▶ **REQUIRED ACTION**
Skip all pictures. Set down only the lines starting at the line containing "Where should I" and running to the end of the listing.

===============

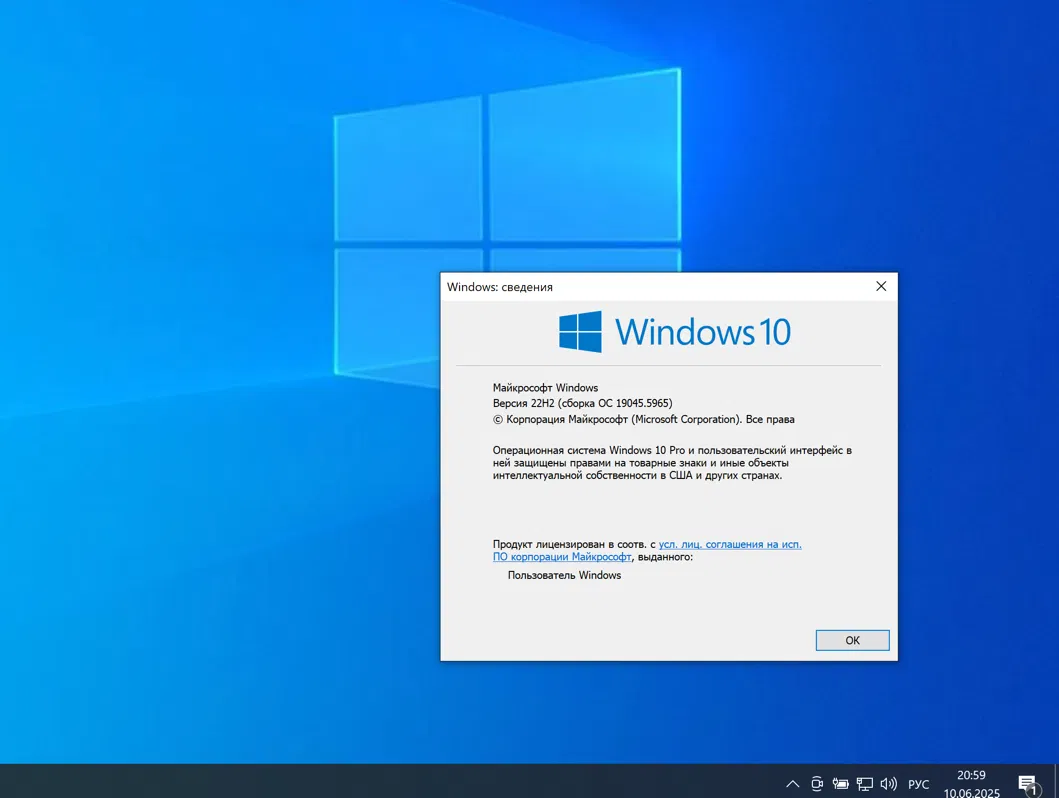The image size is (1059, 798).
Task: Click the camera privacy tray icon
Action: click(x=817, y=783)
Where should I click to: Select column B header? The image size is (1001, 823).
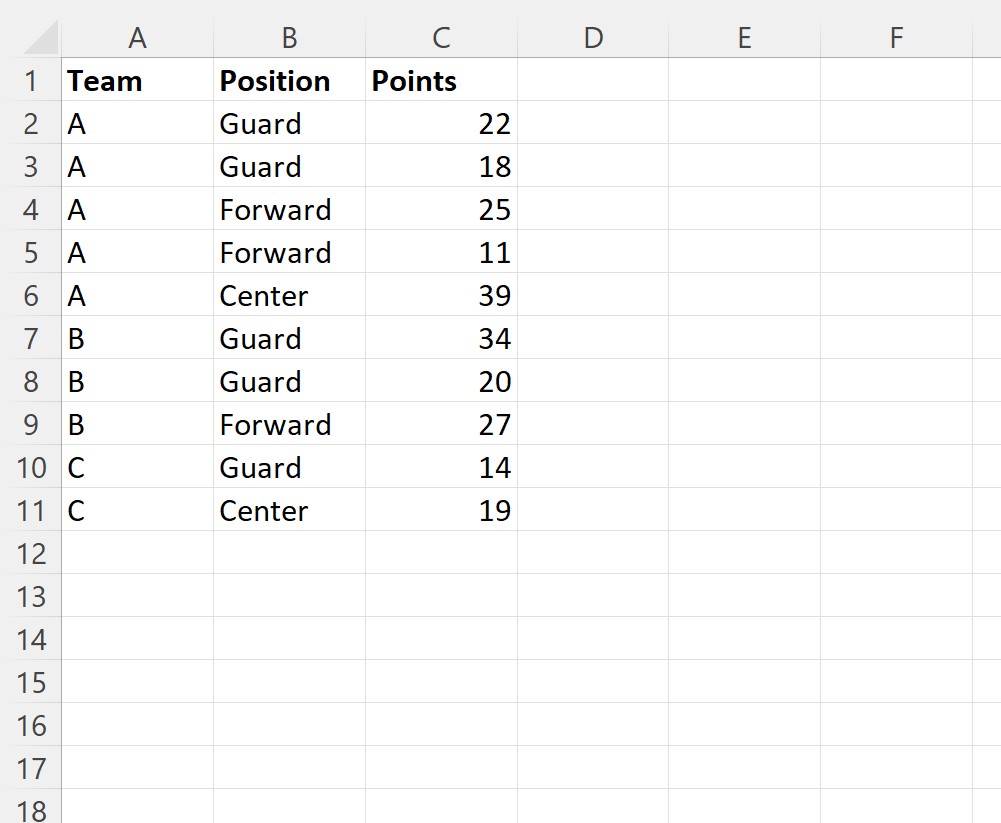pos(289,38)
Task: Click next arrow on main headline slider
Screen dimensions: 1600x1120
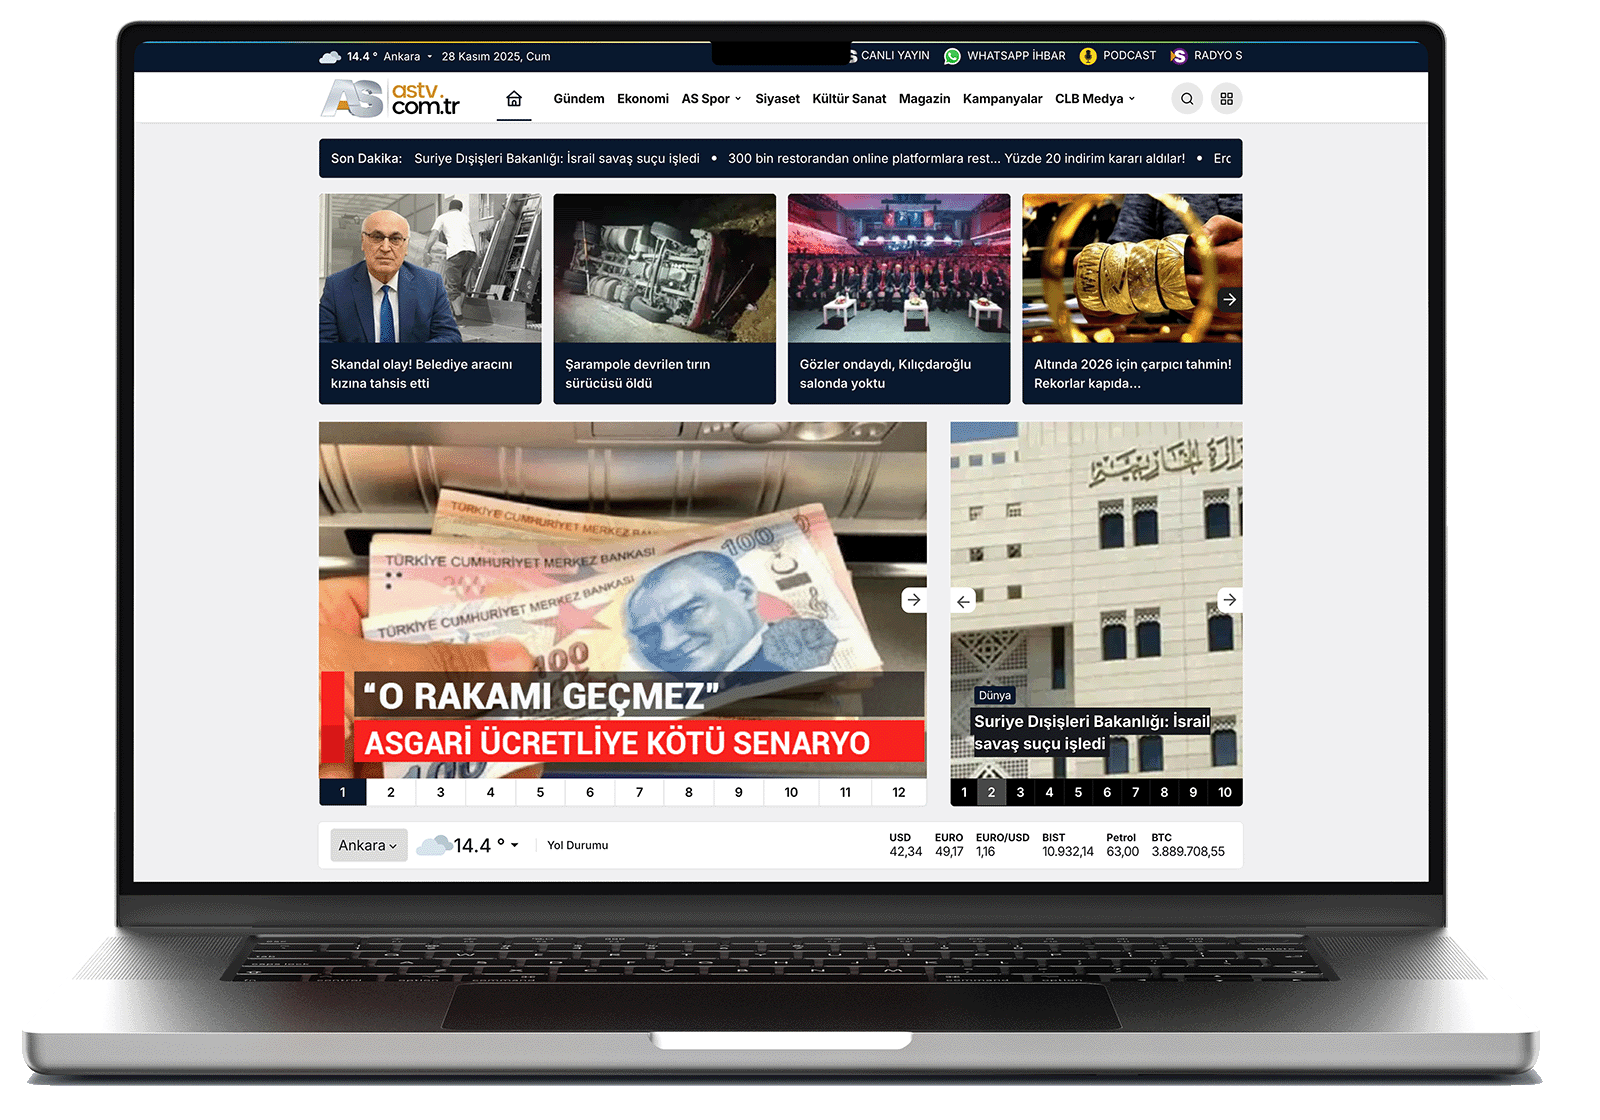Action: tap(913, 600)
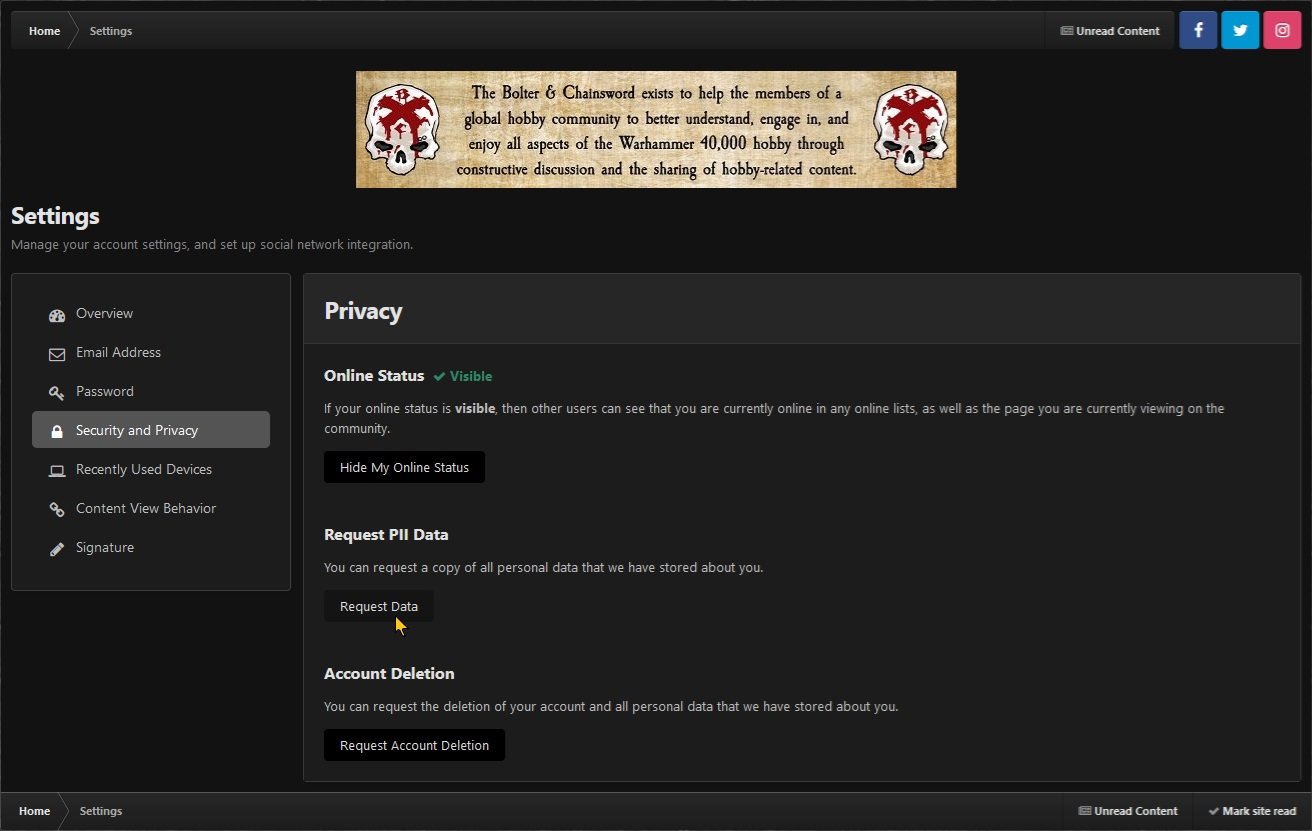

===============

▶ **YOUR RESPONSE**
Where should I click to: Select column B header? The image size is (1001, 823).
pos(289,38)
Task: Click next arrow on main headline slider
Screen dimensions: 1600x1120
Action: tap(913, 600)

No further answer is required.